*GOAL OF THE EXERCISE*: Only the lines from the one containing "Task: Open the power system menu" through the end of the records should be retyped, exactly and including both ends; pictures stay out.

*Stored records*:

##############################

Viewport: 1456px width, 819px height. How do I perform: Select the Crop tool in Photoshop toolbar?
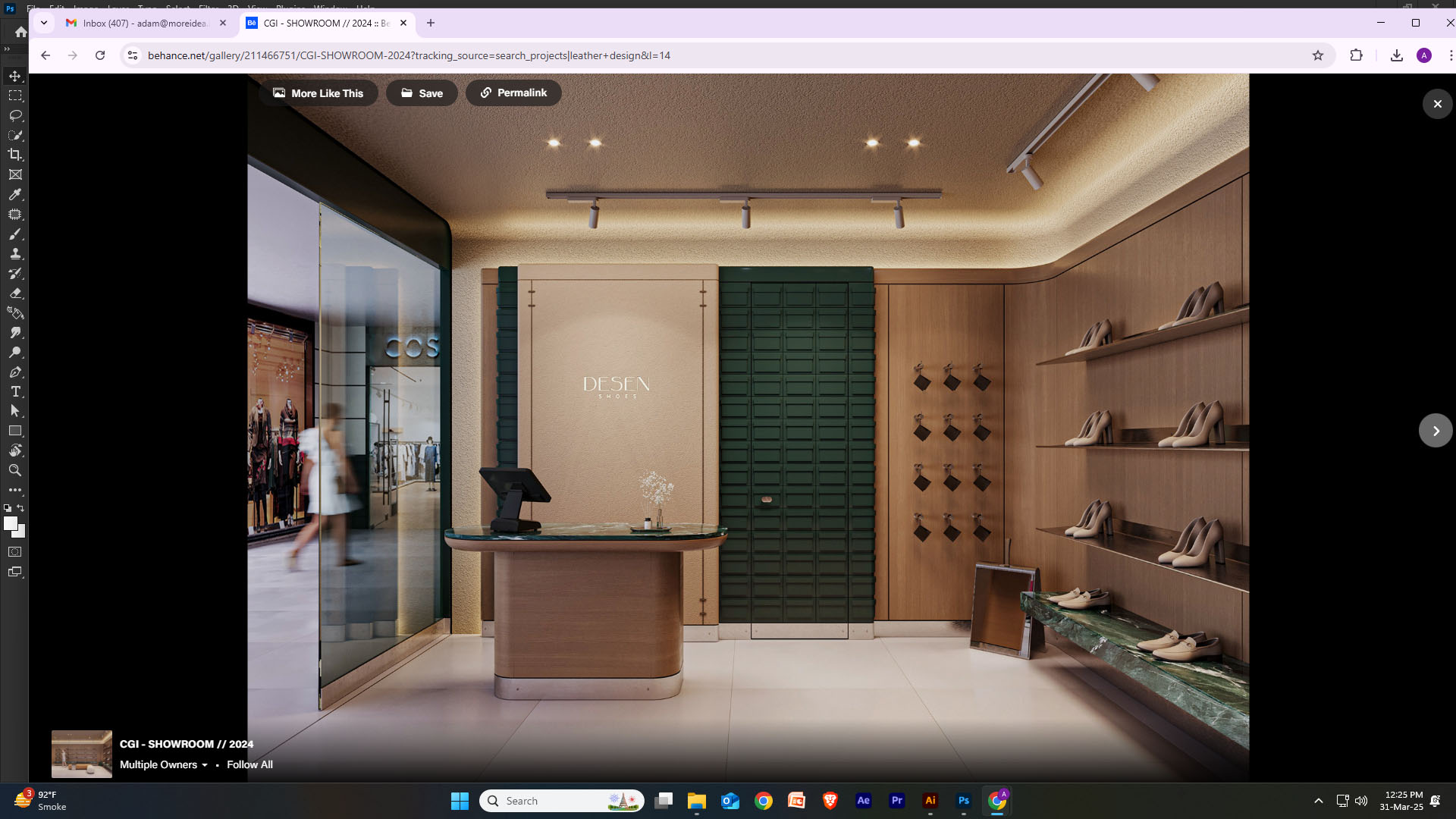pyautogui.click(x=15, y=155)
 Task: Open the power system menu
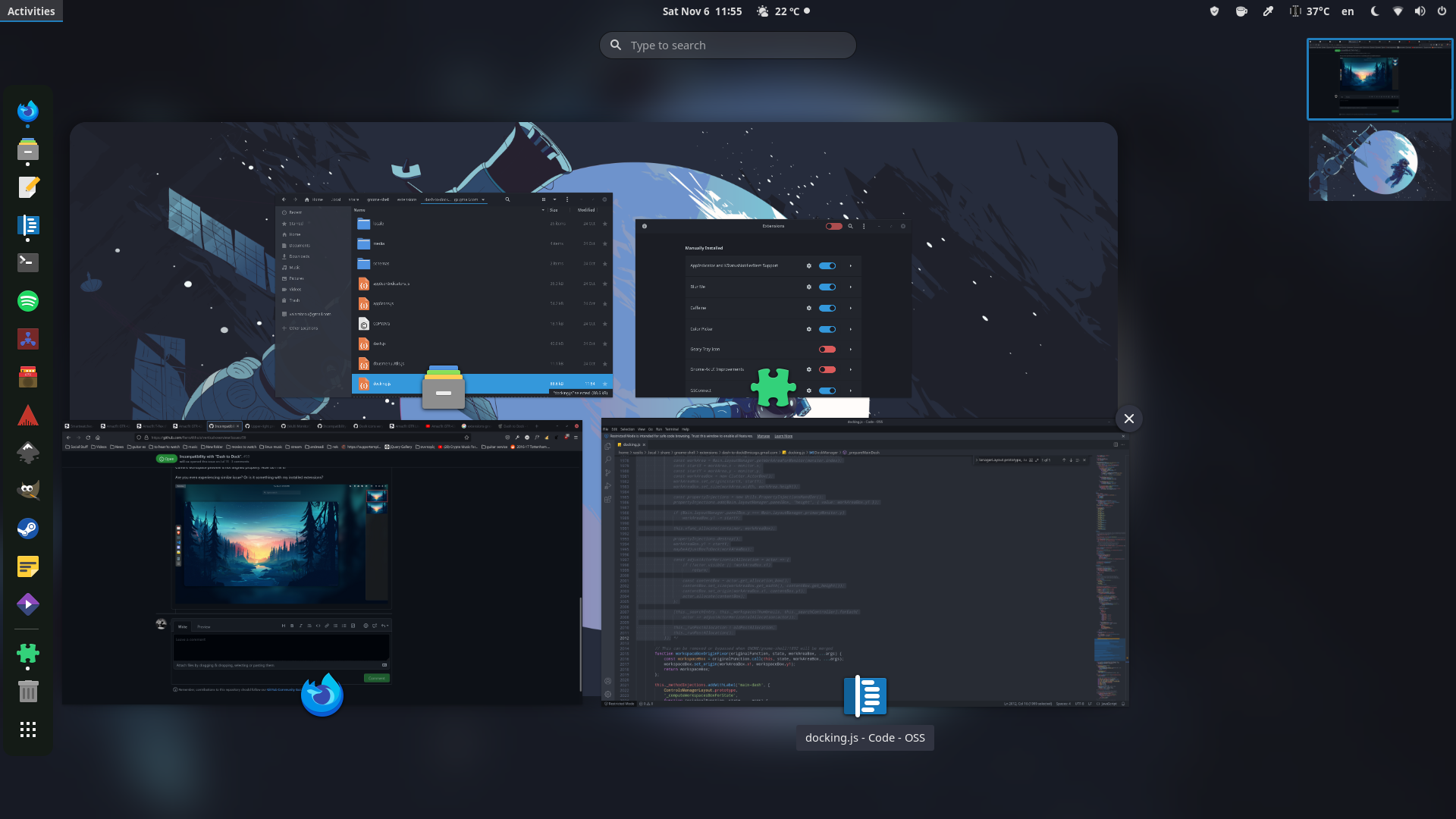(x=1442, y=11)
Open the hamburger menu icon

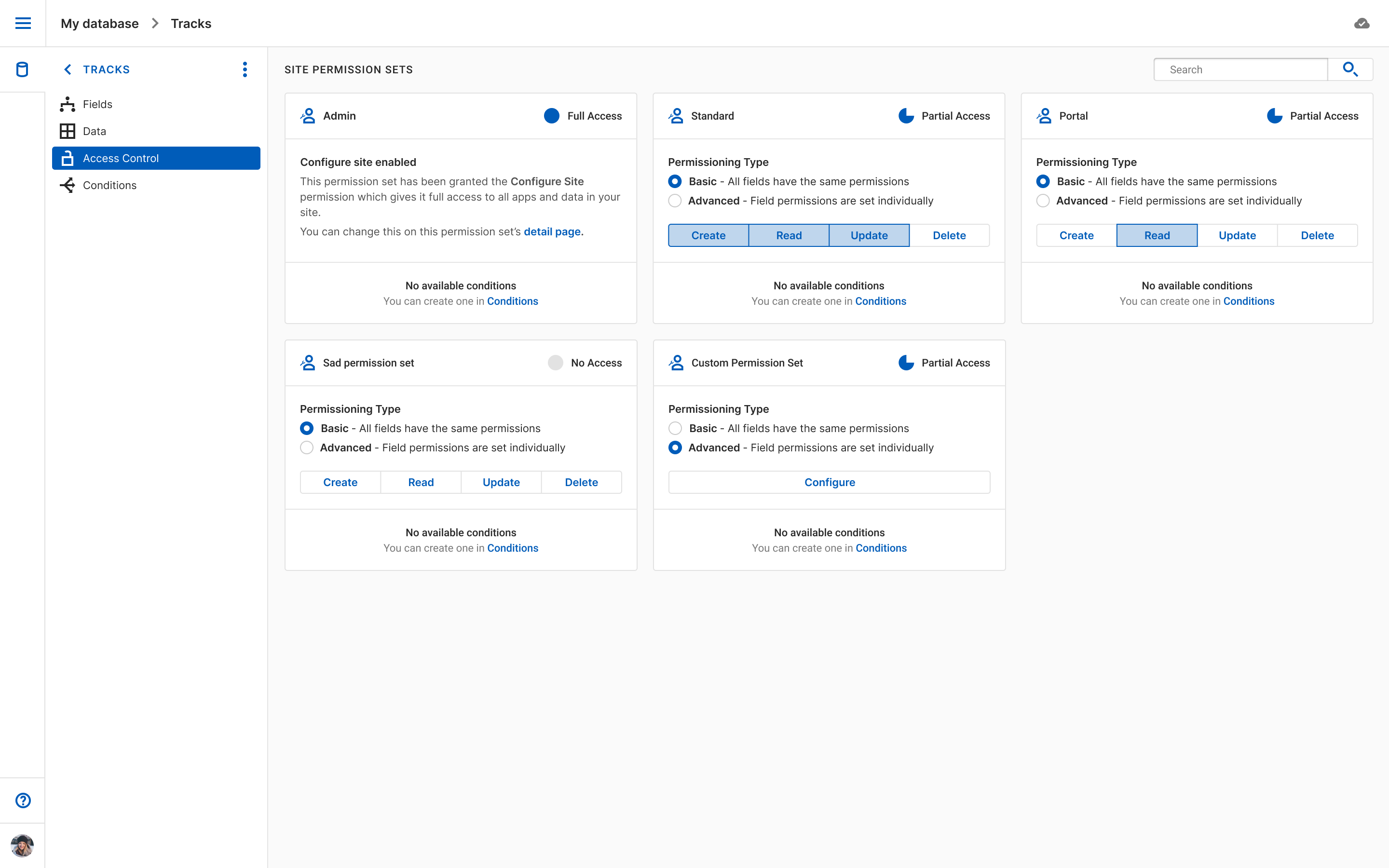point(23,23)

##############################

*ANSWER SPACE*:
 Task: Open the power system menu
(x=1442, y=11)
Open the hamburger menu icon

point(23,23)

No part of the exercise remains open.